Теперь кивнула она. Колин знал.
— Мама была бы против, — сказал он.
— Она многого не понимала. Родители не всегда все понимают.
— Чем больше я о ней думаю, тем больше сомневаюсь.
— В чем?
— В своем отношении к ней. — Это было больно и стыдно, но это было правдой. — Из-за того, кем она хотела нас видеть, кем она сделала нас: меня и Менди. Она не была хорошей, да?
— Не нам судить. У нее были свои представления о хорошем, которые не совпадали с твоими или моими. Но плохой она не была. Ты ведь знаешь, что ей пришлось много трудиться, чтобы стать успешным юристом. Она хотела, чтобы вы с Менди тоже всего добились сами.
— Но она никогда не думала, чего хотим мы.
— Возможно. Постарайся простить ее за это.
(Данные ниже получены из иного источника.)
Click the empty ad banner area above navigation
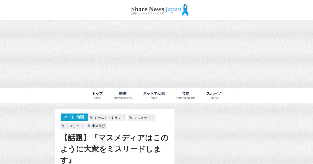The width and height of the screenshot is (313, 164). pyautogui.click(x=157, y=54)
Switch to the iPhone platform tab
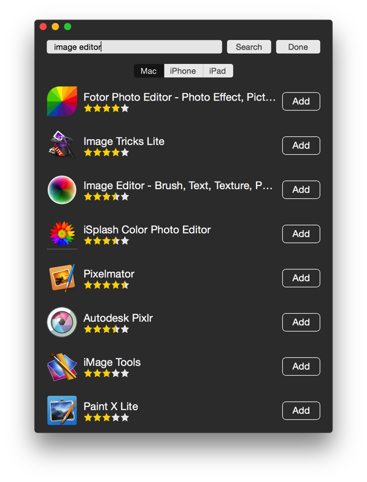Viewport: 367px width, 482px height. 183,71
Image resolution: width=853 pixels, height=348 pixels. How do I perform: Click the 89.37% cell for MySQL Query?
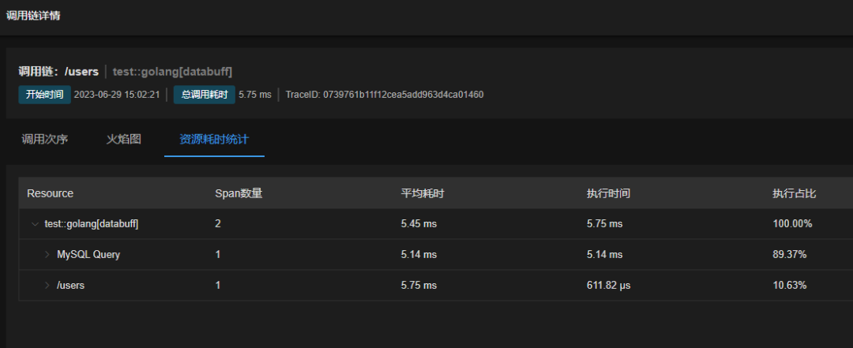789,255
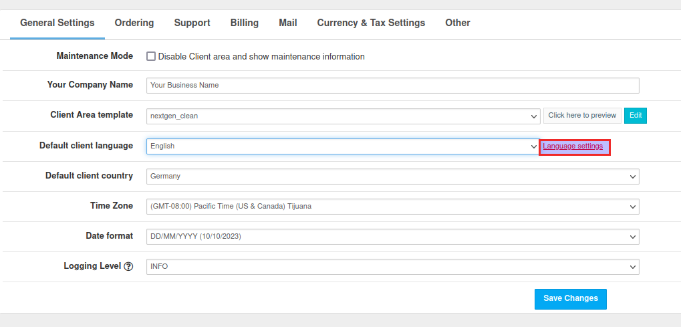Focus the Your Company Name field
The image size is (681, 327).
[392, 85]
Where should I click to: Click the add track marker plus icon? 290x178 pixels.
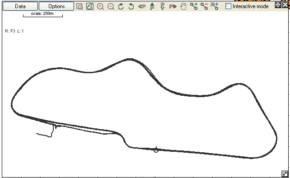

Они сидели рядом и молчали. Колин слушал размеренное дыхание няни и представлял маму. У нее были синие глаза и каштановые блестящие волосы, а еще — усталые морщинки у губ и нежные руки. Она слишком сильно старалась. Хотела успешных, счастливых детей, но никогда не замечала, что делает их несчастными сама.
Колин не мог ей сопротивляться. Он согласился стать адвокатом, как требовала семейная традиция; согласился учиться играть на пианино и посещать занятия по французскому, хотя ни на одно не сходил; сделал прическу, какая нравилась матери, и позволил повесить свою фотографию с надписью «Идеальная улыбка» на стенд у дантиста в Верхнем Ист-Сайде. Хуже того, он копировал мать: жесты, манеры, интонации, взгляды, надменность и снисходительность — тоже. Менди никогда не подчинялась. Она специально делала все с точностью до наоборот. Колин восхищался ею, но даже не мыслил о том, чтобы поступать так же.
Грамерси жил: перемигивался светофорами, гудел клаксонами авто и шуршал людской толпой. В замершей опустелой квартире было тихо: ни скрипа ступеней старой лестницы, ни низкого электрического гула, ни вздохов стен. Двое посетителей — не жильцов — молчали.
— Почитаешь мне?
— Конечно.
Из прикроватной тумбочки Колин достал книгу, старую, потрепанную, но любимую. Провел пальцем по тиснению, коснулся стершегося корешка, перелистнул пару пахнущих пылью страниц. Отдал книгу миссис Каннингем. Он прислонился к спинке кровати, рядом положил гитару.
Миссис Каннингем начала читать:
«Незадолго до того, как моему брату Джиму исполнилось тринадцать, у него была сломана рука. Когда рука зажила и Джим перестал бояться, что не сможет играть в футбол, он её почти не стеснялся. Левая рука стала немного короче правой; когда Джим стоял или ходил, ладонь была повёрнута к боку ребром. Но ему это было всё равно — лишь бы не мешало бегать и гонять мяч...»*
*Отрывок из «Убить пересмешника» Харпер Ли.